OOS 6
From Drought to Deluge: Evolutionary Lessons for Natural Resource Management in an Increasingly Variable World
Monday, August 10, 2015: 1:30 PM-5:00 PM
327, Baltimore Convention Center
Co-organizer:
David J. Augustine
What do annual plants in the Sonoran desert, seasonally migrating herds, Wall Street traders, and ranchers have in common? All are trying to make a living in highly variable, fluctuating environments. Yet despite the common challenges faced by these very different actors, and longstanding questions within each subdiscipline about strategies for coping with fluctuations, the research remains splintered. Biologists study life history evolution in variable environments; conservation biologists estimate the population-level impacts of environmental fluctuations; researchers working on social-ecological systems try to understand how traditional pastoralists and western ranchers respond to drought; climate scientists are trying to provide managers with improved mesoscale forecasting products. Thanks to recent advances in theory, the time is right to synthesize these typically distinct areas of research. The goal of our organized oral session is to highlight the common—and limited—strategies available for organisms and economic enterprises to deal with temporal variability. Our hope is that this synthesis will lead to novel insights about natural resource management in an increasingly variable world. Perhaps managers can apply evolution’s solutions?

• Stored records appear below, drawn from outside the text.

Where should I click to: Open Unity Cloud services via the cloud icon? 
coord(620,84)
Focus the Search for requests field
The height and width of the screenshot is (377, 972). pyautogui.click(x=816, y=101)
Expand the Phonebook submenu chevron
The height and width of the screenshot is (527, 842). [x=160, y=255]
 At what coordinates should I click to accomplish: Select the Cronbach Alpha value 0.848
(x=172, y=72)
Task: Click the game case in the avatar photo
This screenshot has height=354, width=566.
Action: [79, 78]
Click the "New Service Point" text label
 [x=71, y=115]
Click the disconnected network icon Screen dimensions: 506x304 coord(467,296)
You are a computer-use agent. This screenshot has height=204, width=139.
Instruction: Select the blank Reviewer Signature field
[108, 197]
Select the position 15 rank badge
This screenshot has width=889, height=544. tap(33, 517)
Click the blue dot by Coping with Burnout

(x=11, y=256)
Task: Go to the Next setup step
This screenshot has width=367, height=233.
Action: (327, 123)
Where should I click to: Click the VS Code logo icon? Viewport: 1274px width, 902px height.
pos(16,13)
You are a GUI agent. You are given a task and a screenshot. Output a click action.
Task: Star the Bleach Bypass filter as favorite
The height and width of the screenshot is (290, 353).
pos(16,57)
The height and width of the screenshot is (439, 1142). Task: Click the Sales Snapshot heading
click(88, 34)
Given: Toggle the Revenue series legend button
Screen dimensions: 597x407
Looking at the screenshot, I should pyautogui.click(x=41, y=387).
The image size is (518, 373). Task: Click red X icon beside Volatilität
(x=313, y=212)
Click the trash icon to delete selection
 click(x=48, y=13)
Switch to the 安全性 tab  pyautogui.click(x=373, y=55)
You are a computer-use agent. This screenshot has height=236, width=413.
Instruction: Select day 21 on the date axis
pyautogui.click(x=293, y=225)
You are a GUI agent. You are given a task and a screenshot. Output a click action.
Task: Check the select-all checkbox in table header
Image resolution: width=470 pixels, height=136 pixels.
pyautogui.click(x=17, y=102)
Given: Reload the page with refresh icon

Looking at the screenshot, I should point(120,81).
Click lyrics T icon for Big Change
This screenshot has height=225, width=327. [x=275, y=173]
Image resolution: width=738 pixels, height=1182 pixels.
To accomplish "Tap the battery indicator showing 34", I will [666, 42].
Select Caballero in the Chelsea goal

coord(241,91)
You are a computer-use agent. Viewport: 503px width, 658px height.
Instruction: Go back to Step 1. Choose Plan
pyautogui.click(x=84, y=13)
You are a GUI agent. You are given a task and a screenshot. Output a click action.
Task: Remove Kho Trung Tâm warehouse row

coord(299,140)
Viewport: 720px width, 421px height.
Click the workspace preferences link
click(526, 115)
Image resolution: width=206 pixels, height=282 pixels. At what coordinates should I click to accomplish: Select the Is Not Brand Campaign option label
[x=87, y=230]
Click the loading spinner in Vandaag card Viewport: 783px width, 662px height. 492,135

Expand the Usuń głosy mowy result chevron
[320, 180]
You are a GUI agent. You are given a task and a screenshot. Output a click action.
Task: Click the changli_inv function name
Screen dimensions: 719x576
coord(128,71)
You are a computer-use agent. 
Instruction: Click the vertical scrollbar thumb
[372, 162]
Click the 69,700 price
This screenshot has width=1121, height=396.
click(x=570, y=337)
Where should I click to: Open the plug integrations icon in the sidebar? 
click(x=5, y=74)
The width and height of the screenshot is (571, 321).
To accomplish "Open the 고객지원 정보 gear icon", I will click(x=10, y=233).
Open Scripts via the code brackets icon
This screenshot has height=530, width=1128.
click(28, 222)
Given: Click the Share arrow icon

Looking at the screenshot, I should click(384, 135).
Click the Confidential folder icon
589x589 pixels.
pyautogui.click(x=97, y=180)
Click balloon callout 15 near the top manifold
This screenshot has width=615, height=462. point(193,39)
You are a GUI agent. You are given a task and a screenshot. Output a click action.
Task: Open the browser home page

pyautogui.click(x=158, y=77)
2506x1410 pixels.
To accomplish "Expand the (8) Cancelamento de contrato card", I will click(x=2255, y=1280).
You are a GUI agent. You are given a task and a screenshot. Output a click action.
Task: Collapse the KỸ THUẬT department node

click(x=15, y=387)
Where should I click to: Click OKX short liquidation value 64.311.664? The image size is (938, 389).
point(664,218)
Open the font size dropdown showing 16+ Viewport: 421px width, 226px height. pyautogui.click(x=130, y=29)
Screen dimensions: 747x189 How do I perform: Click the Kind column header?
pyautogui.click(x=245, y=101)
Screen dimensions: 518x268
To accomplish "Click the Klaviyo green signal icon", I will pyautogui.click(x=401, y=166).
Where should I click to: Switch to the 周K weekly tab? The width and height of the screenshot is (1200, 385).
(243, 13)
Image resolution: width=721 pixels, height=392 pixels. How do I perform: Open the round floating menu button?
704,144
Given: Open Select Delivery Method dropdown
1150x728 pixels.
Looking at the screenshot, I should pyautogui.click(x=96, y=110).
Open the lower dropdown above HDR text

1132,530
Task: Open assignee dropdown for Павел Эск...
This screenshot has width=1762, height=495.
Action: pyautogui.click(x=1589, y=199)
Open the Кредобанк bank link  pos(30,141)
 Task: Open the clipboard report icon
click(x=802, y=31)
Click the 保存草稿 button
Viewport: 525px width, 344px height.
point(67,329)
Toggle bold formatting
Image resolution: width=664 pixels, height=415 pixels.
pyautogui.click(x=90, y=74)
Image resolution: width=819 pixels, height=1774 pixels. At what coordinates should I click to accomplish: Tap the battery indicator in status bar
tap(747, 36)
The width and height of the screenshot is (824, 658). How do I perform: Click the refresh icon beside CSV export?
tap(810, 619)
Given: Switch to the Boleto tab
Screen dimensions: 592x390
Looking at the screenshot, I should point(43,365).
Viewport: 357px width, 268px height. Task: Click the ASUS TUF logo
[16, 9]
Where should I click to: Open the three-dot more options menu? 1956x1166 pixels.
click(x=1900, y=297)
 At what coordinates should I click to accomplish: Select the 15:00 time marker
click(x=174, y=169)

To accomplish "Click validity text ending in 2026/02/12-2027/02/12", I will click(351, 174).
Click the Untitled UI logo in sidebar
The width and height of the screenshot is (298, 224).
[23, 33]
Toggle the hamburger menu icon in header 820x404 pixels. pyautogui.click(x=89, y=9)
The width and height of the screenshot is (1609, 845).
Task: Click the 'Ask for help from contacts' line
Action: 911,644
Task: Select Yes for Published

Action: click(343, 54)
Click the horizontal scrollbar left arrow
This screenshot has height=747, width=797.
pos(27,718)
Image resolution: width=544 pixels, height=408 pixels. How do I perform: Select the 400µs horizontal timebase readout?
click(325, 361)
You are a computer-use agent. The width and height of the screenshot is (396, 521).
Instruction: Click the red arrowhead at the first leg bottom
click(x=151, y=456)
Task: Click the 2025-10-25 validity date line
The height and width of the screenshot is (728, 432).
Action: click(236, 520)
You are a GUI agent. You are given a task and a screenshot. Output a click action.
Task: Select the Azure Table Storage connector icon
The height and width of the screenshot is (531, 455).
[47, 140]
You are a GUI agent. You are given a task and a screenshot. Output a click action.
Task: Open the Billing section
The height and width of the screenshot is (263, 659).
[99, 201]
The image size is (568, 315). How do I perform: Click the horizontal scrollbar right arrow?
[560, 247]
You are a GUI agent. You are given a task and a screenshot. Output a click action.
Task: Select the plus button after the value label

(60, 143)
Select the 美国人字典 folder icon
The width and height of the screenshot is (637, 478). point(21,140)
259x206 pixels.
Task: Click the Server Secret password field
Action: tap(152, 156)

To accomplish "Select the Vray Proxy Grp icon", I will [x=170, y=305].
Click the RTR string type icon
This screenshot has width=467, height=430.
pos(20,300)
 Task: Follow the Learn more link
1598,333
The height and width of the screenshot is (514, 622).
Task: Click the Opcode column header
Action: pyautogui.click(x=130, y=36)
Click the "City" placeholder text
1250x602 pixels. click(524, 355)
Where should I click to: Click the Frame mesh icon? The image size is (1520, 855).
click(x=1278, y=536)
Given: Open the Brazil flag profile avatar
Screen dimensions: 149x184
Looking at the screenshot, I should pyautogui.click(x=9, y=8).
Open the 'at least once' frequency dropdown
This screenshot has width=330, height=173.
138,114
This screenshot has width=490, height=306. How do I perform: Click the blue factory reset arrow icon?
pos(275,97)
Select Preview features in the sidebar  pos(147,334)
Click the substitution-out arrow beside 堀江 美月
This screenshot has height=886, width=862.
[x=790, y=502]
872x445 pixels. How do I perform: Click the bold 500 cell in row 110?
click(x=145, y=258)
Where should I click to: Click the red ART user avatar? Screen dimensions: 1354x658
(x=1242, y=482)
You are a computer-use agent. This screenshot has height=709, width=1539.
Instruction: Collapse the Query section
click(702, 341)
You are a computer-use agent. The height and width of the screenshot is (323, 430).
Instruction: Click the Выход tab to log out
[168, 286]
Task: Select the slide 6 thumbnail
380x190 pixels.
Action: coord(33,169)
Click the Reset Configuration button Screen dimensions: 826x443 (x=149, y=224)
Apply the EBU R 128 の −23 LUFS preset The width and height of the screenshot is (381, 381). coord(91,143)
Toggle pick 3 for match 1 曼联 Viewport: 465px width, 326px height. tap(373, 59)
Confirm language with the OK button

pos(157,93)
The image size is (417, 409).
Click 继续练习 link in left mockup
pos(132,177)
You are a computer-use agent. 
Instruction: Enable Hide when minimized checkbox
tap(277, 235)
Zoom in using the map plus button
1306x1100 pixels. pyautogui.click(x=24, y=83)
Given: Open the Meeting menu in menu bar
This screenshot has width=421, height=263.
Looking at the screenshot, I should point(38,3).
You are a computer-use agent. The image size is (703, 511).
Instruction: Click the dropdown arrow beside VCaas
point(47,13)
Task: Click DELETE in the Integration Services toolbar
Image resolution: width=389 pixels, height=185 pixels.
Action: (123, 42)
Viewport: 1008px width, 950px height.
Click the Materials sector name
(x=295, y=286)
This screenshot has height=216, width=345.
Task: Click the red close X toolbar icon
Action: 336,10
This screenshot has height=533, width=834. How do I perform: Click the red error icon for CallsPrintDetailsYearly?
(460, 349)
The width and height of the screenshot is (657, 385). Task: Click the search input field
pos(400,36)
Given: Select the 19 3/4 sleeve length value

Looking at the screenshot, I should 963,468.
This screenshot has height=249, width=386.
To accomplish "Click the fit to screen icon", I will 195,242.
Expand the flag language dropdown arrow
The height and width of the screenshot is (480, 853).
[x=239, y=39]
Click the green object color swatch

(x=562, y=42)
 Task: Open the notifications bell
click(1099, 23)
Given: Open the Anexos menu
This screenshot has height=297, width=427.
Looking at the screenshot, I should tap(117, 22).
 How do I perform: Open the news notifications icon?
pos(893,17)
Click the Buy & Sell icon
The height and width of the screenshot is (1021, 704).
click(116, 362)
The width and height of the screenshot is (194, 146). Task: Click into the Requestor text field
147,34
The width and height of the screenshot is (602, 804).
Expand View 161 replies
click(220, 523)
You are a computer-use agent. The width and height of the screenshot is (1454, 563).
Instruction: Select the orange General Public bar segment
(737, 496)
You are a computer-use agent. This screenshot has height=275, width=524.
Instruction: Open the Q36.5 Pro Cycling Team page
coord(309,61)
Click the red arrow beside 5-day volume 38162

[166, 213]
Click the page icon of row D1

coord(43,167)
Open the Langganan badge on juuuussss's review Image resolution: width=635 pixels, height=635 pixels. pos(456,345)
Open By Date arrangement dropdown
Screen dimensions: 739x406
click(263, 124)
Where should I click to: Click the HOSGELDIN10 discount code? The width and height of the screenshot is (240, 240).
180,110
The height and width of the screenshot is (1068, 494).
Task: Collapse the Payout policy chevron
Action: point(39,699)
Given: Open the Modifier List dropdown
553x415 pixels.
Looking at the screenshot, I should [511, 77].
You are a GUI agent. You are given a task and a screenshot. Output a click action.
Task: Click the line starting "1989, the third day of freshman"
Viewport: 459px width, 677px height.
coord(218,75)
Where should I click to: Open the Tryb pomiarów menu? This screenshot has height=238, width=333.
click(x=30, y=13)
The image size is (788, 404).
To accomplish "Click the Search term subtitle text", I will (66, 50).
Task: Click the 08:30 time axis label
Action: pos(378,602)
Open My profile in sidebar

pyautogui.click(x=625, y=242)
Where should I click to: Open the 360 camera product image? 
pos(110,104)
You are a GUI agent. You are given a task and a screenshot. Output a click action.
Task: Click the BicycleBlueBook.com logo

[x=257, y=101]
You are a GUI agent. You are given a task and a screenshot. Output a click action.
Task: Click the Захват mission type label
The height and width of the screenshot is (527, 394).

Our session will begin with a talk by Carlos Botero, who has developed theory showing that all strategies for coping with variability fall on a continuum from forecasting (i.e. adjusting investments based on information about the future environment) to bet-hedging (i.e. always making conservative investments to avoid catastrophic loss). The location of the strategy on this continuum depends on the organism’s ability to predict the future environment. The next talk will focus on the degree of predictability of the climate system. Rob Gillies, Utah’s state climatologist, will discuss challenges and recent improvements in meteorologists’ ability to predict weather and climate over a range of temporal scales. The rest of the presentations focus on organismal responses to varying environment. Osvaldo Sala will discuss the role of vegetation structure and composition in translating precipitation variability into variability in net primary production. Jennifer Gremer will discuss bet-hedging in desert annual plants. David Augustine will show how abiotic spatial heterogeneity can buffer consumers against temporal variability in precipitation. Randall Boone will focus on ungulate movement as a response to temporal variability in forage. The final two talks will focus on temporal variability’s impact on social-ecological systems. Lizzie King and then Maria Fernandez-Gimenez will discuss ways that pastoralists in different parts of the world respond to drought.